David is willing to be a pragmatist with respect to truth when needs be.
The ministry is becoming more regional, more well-known and
the crush of the crowds following Jesus is becoming greater by the day it
seems. They come to hear and to be
healed, to see this man of whom they have heard great things and He can go
nowhere without being followed. Demons
fall before Him, crying out His identity but with a word He silences them,
their testimony is unwanted and unwelcome, their desire is to press the issue,
force the time to come ahead of God’s timing, they do not know the end of God’s
plan, they are hoping to create their own.

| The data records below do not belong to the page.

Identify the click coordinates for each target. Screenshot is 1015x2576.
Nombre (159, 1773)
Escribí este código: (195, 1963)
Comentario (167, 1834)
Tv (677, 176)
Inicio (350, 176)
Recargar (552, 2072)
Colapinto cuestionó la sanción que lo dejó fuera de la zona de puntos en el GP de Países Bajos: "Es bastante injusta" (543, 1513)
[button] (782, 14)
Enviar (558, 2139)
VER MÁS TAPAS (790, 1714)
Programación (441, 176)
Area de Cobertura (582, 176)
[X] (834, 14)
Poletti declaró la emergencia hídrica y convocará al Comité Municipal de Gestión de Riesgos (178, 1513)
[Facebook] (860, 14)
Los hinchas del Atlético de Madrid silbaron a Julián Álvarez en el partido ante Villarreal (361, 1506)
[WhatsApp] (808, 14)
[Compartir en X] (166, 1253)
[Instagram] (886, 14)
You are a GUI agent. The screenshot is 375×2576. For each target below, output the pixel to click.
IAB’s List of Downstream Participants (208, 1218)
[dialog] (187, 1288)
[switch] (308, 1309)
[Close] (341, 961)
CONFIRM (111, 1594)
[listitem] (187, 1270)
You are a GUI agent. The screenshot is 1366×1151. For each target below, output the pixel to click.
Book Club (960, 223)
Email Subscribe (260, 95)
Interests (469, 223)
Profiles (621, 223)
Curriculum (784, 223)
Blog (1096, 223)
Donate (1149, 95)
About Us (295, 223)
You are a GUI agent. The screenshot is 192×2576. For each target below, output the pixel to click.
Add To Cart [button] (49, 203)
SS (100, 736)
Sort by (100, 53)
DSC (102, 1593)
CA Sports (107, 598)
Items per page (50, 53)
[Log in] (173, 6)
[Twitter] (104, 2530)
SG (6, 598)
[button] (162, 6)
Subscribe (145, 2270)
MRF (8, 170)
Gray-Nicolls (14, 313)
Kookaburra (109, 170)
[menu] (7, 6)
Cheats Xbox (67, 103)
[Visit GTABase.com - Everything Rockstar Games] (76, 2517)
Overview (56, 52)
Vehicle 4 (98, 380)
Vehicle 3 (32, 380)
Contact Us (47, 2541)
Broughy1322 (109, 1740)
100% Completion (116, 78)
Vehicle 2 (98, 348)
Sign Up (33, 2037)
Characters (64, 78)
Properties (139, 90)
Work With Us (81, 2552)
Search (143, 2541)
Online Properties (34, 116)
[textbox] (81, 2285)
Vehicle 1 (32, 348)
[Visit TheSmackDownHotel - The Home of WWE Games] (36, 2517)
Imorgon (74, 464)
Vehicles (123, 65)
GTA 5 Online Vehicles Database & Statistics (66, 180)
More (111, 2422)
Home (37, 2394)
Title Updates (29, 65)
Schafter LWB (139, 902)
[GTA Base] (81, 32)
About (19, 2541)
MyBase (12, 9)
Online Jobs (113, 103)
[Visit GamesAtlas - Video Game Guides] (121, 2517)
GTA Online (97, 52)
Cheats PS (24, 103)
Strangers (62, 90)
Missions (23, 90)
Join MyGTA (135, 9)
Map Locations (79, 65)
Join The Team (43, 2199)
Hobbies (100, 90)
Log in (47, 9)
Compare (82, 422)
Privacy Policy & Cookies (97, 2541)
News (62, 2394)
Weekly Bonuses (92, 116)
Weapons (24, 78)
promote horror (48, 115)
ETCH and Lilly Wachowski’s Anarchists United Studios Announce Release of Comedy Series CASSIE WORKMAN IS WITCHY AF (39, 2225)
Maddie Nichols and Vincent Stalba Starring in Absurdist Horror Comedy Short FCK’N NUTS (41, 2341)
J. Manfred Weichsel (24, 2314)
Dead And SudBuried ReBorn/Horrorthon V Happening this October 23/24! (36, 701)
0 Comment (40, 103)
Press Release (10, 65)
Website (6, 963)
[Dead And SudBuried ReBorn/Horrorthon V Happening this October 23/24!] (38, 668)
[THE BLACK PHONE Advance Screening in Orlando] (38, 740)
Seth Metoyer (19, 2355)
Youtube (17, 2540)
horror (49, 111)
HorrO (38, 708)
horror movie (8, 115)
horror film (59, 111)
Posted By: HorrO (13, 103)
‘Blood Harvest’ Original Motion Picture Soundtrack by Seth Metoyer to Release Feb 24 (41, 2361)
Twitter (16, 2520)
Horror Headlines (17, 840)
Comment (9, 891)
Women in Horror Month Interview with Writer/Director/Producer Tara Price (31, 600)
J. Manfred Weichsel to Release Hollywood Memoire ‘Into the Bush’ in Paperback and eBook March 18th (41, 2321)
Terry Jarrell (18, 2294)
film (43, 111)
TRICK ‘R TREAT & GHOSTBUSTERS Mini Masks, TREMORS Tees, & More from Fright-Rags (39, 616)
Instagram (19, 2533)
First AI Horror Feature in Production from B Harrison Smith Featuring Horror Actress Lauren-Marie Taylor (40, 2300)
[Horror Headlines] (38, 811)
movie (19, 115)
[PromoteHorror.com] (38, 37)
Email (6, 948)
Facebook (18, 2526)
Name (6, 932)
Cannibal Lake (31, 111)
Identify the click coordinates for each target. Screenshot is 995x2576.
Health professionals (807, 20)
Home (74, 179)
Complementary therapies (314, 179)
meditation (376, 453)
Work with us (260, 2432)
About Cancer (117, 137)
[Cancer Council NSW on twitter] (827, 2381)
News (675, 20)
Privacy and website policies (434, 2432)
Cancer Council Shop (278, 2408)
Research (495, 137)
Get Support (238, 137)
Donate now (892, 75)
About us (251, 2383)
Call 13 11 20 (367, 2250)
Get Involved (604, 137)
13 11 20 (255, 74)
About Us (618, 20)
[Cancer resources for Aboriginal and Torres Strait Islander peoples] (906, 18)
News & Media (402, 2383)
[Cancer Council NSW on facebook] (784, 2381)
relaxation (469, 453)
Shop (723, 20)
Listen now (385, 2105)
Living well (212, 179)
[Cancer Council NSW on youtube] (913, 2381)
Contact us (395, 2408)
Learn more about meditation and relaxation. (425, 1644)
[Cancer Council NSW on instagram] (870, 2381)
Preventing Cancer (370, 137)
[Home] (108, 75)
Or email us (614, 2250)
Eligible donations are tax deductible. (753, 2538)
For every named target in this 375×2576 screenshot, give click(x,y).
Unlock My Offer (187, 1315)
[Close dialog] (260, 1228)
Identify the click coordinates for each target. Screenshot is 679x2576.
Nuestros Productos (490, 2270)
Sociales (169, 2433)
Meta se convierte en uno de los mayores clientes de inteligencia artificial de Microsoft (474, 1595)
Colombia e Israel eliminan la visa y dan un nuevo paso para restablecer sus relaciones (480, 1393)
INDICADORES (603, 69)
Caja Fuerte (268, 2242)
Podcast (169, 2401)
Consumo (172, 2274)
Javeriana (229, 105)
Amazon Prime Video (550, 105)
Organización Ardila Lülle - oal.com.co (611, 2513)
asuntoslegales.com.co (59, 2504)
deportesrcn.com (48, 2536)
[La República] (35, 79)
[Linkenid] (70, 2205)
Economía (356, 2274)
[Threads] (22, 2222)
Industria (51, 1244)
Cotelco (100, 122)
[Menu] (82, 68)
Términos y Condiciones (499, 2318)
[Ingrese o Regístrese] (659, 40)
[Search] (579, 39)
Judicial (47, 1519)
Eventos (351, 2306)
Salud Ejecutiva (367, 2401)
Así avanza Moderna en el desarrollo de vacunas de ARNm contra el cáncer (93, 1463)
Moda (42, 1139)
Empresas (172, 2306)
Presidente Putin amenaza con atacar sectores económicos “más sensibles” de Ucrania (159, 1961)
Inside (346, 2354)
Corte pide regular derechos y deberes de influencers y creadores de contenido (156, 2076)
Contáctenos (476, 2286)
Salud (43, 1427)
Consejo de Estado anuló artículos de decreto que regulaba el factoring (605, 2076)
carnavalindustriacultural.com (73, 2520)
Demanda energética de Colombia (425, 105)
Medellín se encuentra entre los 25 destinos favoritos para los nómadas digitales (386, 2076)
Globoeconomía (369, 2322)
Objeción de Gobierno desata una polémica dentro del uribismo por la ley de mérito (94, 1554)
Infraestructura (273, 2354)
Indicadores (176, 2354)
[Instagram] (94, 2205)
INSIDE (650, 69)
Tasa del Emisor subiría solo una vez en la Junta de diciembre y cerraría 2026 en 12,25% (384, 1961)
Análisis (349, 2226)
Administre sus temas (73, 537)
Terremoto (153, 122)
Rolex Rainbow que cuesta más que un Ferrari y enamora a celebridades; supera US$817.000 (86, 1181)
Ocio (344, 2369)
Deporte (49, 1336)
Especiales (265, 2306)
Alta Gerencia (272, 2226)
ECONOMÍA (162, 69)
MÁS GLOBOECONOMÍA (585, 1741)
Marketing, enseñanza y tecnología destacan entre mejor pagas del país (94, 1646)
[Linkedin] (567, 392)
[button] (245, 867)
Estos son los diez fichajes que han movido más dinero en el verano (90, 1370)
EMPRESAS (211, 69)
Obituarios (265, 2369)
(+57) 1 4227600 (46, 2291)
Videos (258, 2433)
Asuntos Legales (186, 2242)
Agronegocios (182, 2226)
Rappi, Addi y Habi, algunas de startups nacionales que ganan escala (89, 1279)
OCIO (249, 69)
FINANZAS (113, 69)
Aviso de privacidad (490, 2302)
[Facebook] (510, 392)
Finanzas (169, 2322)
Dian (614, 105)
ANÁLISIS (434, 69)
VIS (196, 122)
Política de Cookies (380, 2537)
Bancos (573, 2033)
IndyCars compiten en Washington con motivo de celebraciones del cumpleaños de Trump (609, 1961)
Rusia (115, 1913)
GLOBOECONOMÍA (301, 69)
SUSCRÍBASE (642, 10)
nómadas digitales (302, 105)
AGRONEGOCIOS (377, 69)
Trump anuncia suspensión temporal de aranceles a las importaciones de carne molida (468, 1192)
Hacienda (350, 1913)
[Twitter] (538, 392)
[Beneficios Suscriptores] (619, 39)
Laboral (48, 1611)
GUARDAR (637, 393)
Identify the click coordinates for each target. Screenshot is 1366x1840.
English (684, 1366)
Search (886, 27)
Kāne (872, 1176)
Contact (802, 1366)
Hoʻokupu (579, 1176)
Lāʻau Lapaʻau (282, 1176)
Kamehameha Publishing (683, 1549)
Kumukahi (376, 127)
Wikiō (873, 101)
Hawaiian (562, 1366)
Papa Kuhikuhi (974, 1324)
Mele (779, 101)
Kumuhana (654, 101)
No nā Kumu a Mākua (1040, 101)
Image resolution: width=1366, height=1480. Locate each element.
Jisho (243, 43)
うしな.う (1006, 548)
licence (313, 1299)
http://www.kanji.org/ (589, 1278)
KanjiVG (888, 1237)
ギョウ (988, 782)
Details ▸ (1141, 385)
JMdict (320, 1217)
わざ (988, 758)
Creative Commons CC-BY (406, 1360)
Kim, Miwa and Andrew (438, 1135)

The leaders of the synagogue in Pisidian Antioch couldn’t
have been prepared for Paul when they asked, “Brothers, if you have any word of
encouragement for the people, say it.”
No one would have imagined that Paul was going to preach Messiah had
come and was crucified. As He began His
presentation they probably settled in and listened as he remarkably quickly
skipped through a couple thousand years of Israel’s history and then suddenly
proclaimed that God had sent Jesus, a descendant of Jesse’s son, David, as
savior. All the other history, the time
in Egypt, the wilderness, the giving of the Law, the conquest of the land, the
periods of the judges and kings, the exile from the land, all of it, was
nothing more than prelude to something God was doing in Jesus. Nothing anyone did brought it about, John
proclaimed it and prepared people for it, but God did it on His own. Do we ever trust in God’s sovereignty in real
time or only after the fact when we see it clearly? What is going on in your life today that
makes you uneasy about the future? What
are you doing about that, resting in Him or grasping to make something happen?